New York, N.Y., May 12--The Harvard Advocate announced definite plans at the anniversary dinner in New York Saturday night, for a new house in the Mt. Auburn Street district which will fit directly into the House Plan of the University. Actual construction will begin early next month, and the building will be ready for occupancy next fall.
The structure will be in the Georgian style, according to the announcement of Robeson Bailey '29, retiring president of the Advocate, and it will be in harmony with the general architecture of the University. A plaque of the Advocate Pegasus done by Frederick Allen, the well-known sculptor who did the five pediments of the New York Country Courthouse, was exhibited at the dinner. The new sanctum will be designed to accord with this reinterpretation of the Advocate symbol.
Fully Two Hundred Attend
One hundred and fifty former graduate editors and the entire undergraduate board were present at the dinner, which launched the drive for the new building. Hoffman Nickerson '11 acted as host at the Union Club, the occasion being the sixty-third anniversary of the founding of the Advocate.

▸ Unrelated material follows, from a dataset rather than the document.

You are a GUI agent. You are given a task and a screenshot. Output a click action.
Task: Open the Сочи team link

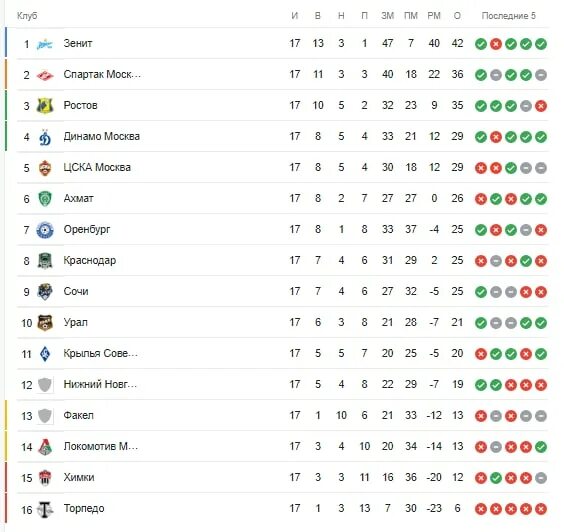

Richard Washburn Child '03, recent ambassador to Italy and a former president of the Advocate board, and Thomas Williams Slocum '90, presidents of the Harvard Club of New York City, were the principal speakers, together with Julian Street, noted author, and B.A. De Voto '18. Nickerson acted as toastmaster.
Slocum, the first speaker, spoke on how the proposed Advocate building would fit into the House Plan of the University. Child discussed the importance of a literary organization as a center of intellectual activity in the life of the University, and how this would inevitably redound to the benefit of the University at large.